The Food and Drug Administration and Institute for Safe Medication Practices are campaigning to reduce medication errors resulting from unclear abbreviations in prescriptions. While the campaign has targeted human drugs, a new publication from the FDA Center for Veterinary Medicine explains how such mistakes can occur in veterinary prescriptions.
The publication, "A Microgram of Prevention is Worth a Milligram of Cure: Preventing Medication Errors in Animals," is available at www.fda.gov/AnimalVeterinary by clicking on "Resources for You" and then "For Veterinarians."
The FDA has been looking at error-prone areas of the entire medication-use process—such as similar drug names, incomplete or confusing labels, and lack of education about new products.

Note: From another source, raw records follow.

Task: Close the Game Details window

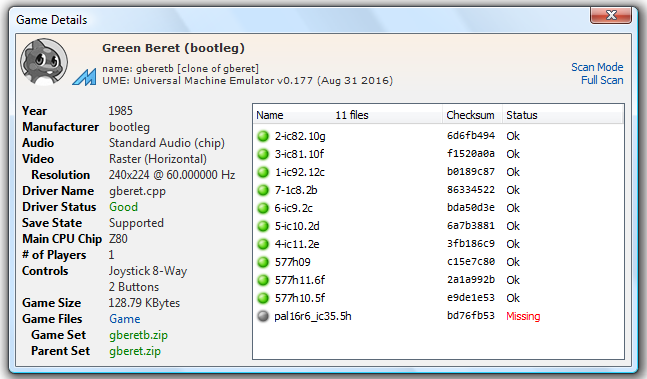Action: click(611, 15)
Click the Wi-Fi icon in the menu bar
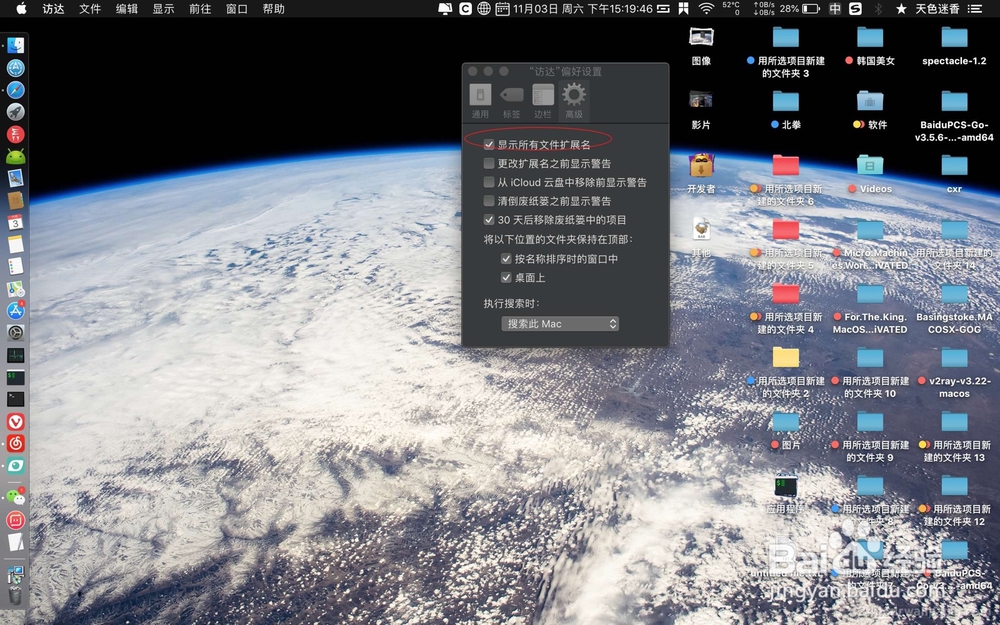Screen dimensions: 1000x625 point(706,9)
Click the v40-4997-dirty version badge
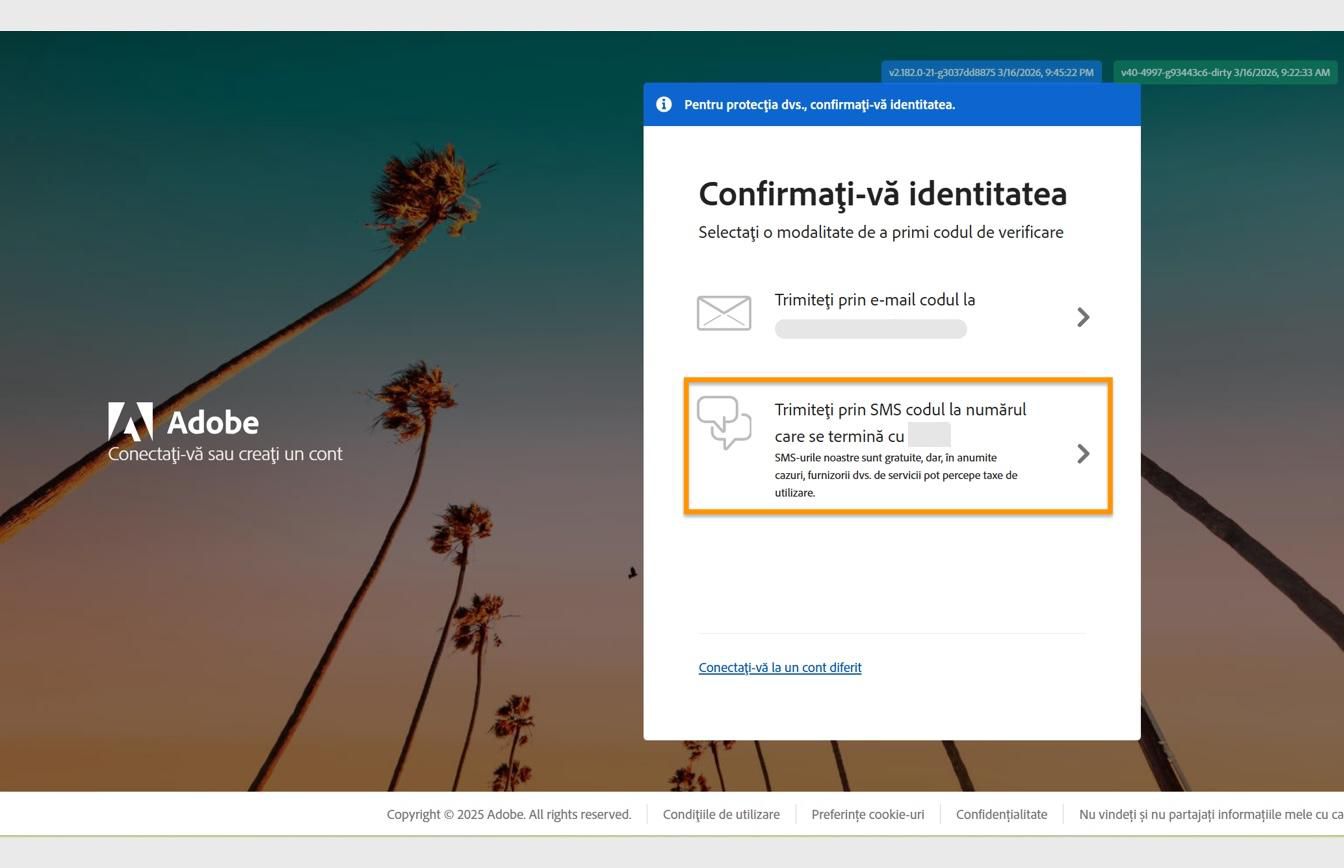Viewport: 1344px width, 868px height. tap(1225, 72)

The CVM is learning that errors resulting from unclear abbreviations do occur with animal drugs. According to the new publication, the CVM recently received the following reports:
- A verbal prescription for a dog for "Leukeran 2 mg SID for 10 days" was transcribed as "BID for 10 days." The dog was administered the drug twice daily for 10 days and died. The abbreviation "SID" was unfamiliar to the pharmacist, and although the cause of death is unknown, the resulting overdose may have contributed.

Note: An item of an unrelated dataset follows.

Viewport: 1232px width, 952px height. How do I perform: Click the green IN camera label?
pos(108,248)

- A written prescription for a cat for "Ursodiol 250 mg tablet, give ½ tablet SID" was misinterpreted as "give ½ tablet QID." The cat received an overdose for two days but, fortunately, experienced only diarrhea.
The CVM publication recommends ways for veterinarians to avoid medication errors and encourages veterinarians to report adverse drug events resulting from such errors to help the CVM identify and prevent problems.